**WORK TASK:**
Examine each line of the data. Copy the line if it includes the word "Open".

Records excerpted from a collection
◆ ◆ ◆ ◆ ◆ ◆ ◆

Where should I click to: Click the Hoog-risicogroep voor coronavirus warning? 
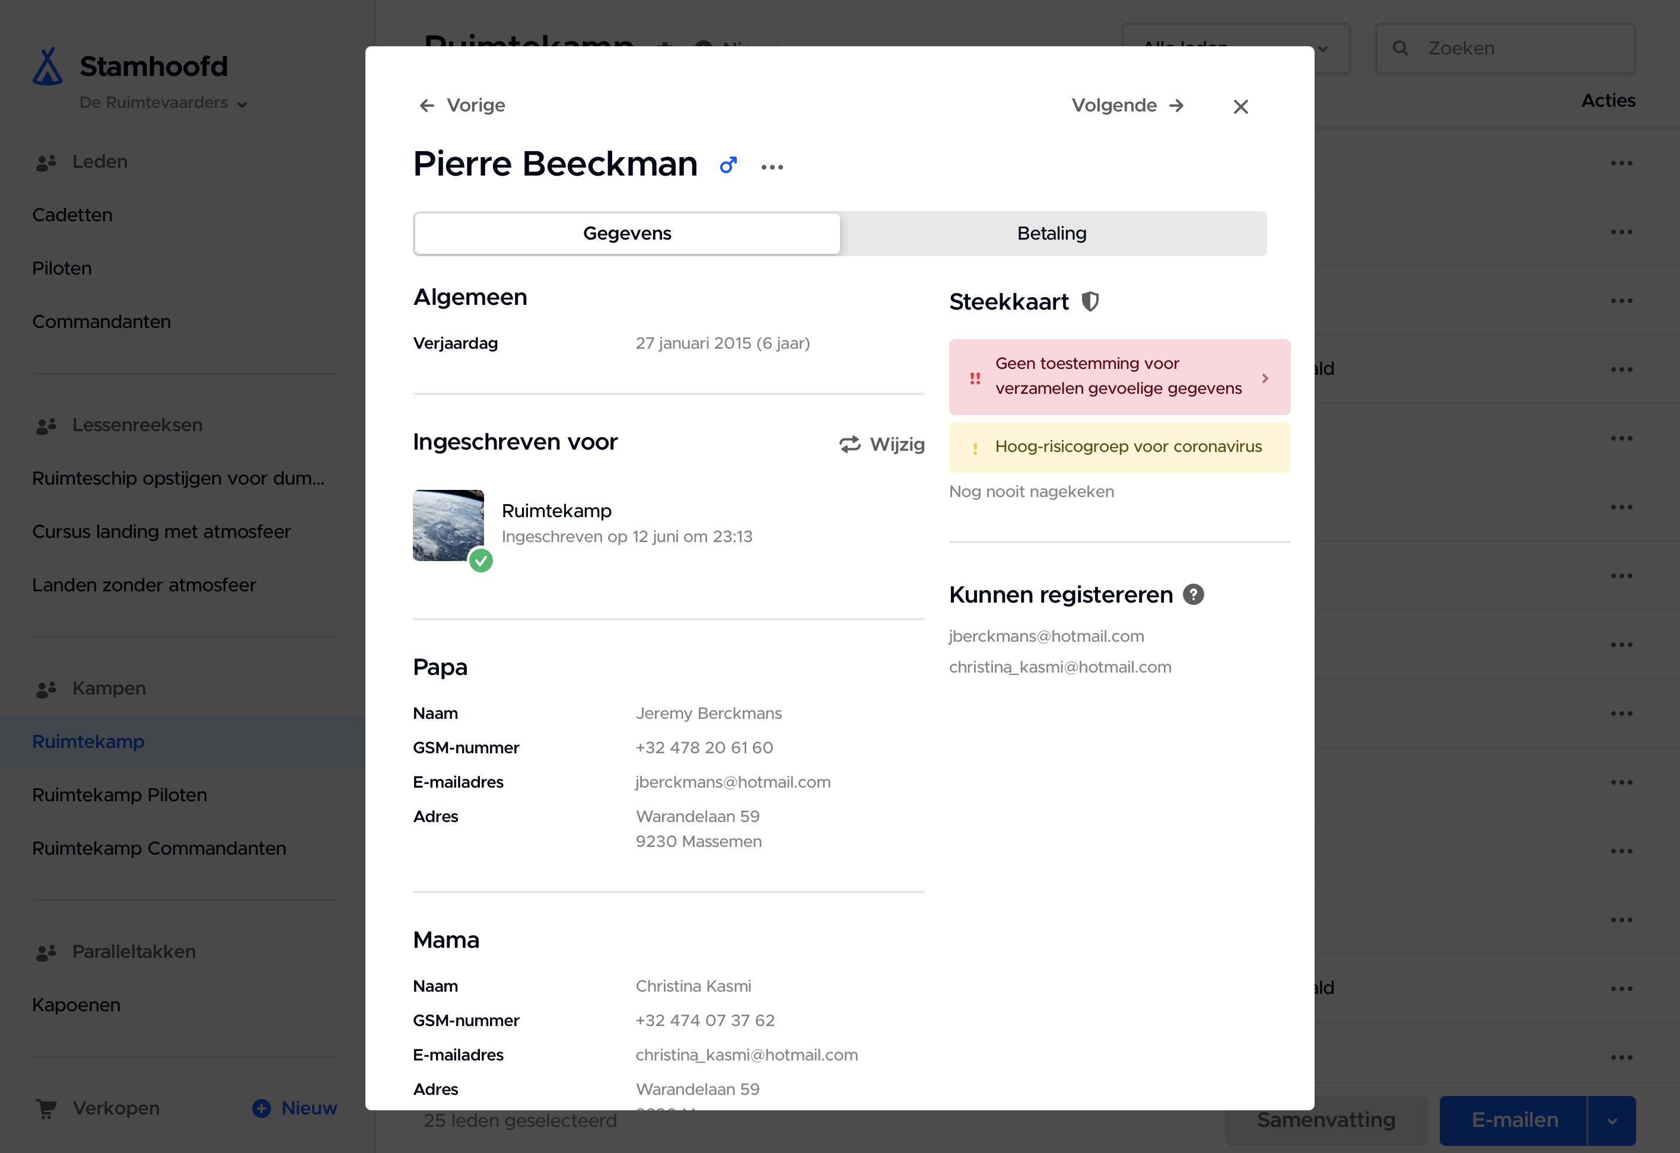[1118, 447]
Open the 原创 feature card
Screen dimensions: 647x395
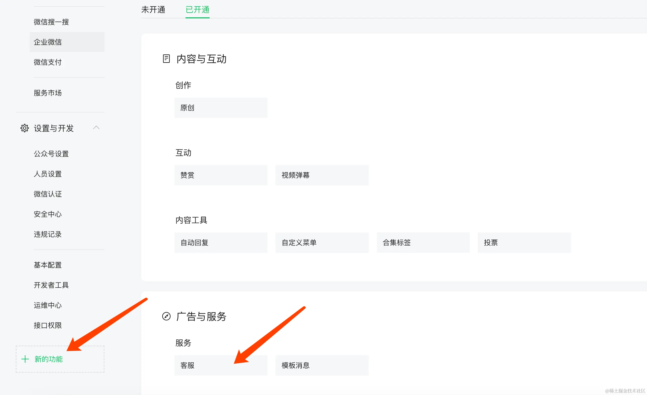[221, 108]
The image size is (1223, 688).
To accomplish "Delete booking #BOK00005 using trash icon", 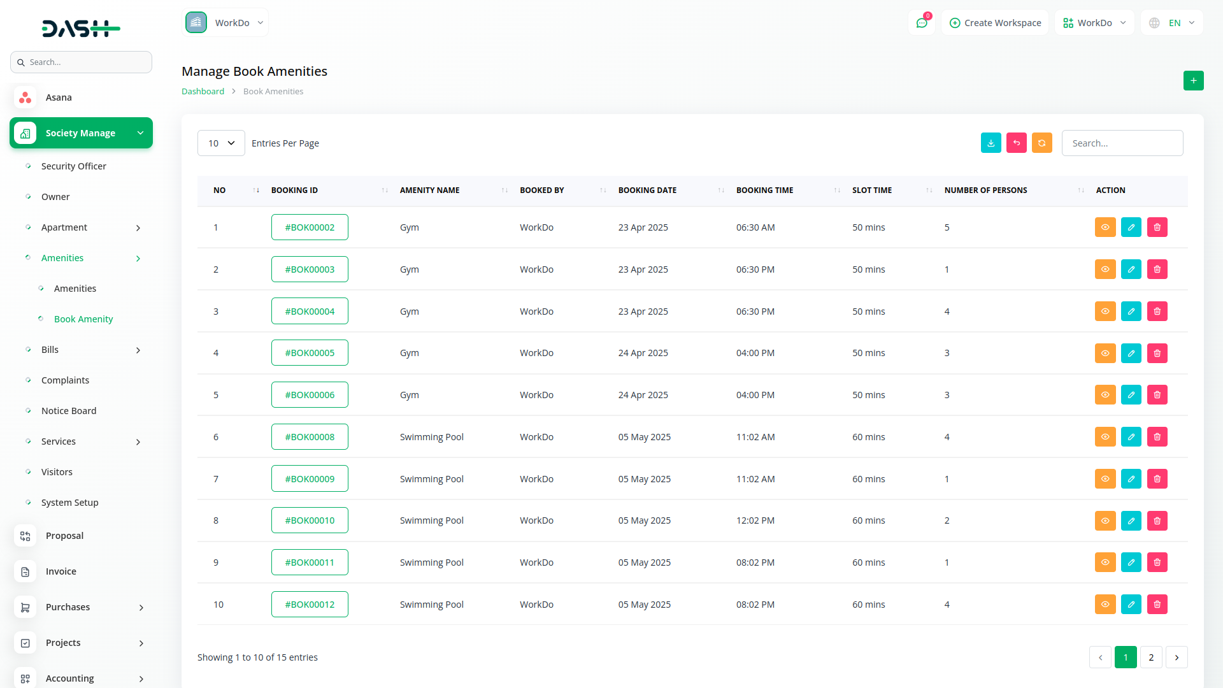I will coord(1157,353).
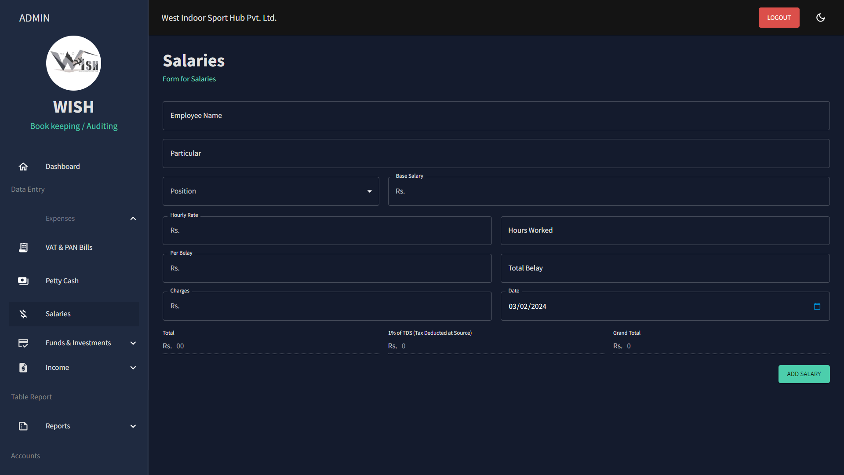Click the Petty Cash money icon
This screenshot has width=844, height=475.
[x=23, y=281]
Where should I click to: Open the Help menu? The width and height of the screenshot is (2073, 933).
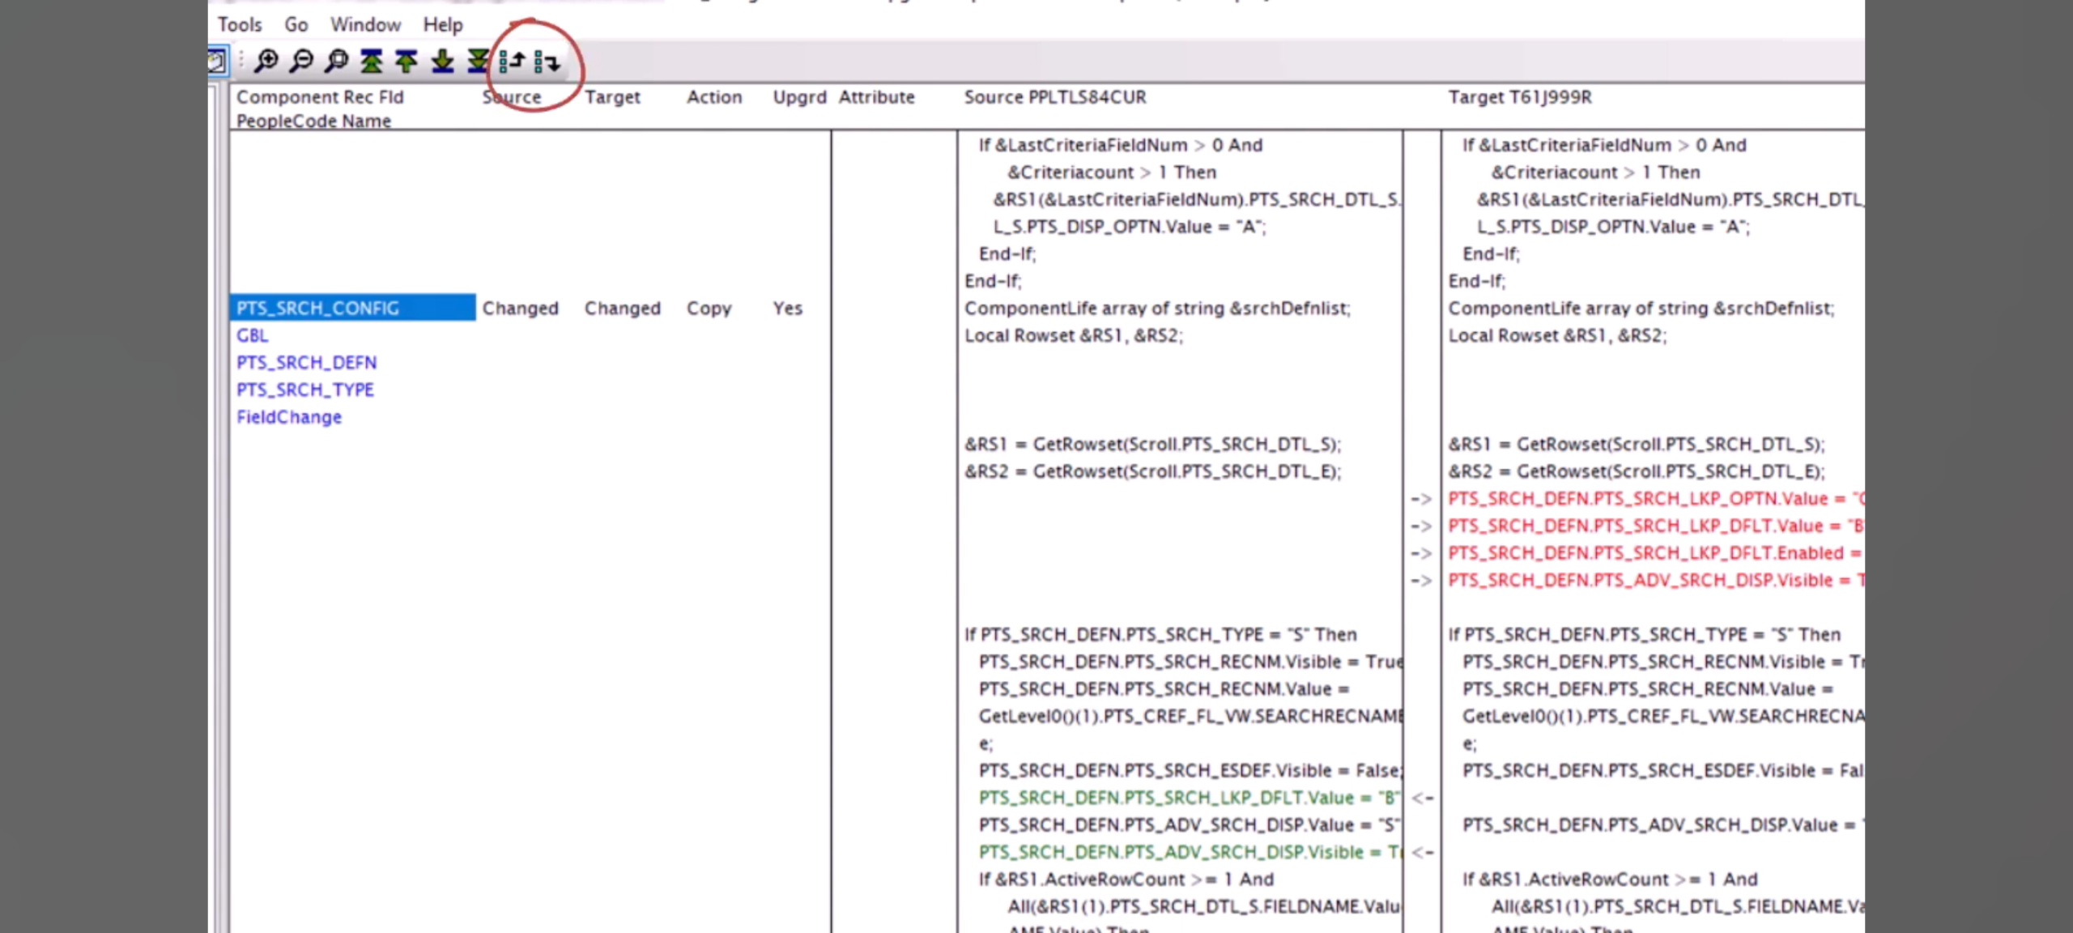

◆ ◆ ◆ ◆ ◆ ◆ ◆

**TASK OUTPUT:**
Open the 原创 feature card
Where should I click to: Open the Help menu? The width and height of the screenshot is (2073, 933).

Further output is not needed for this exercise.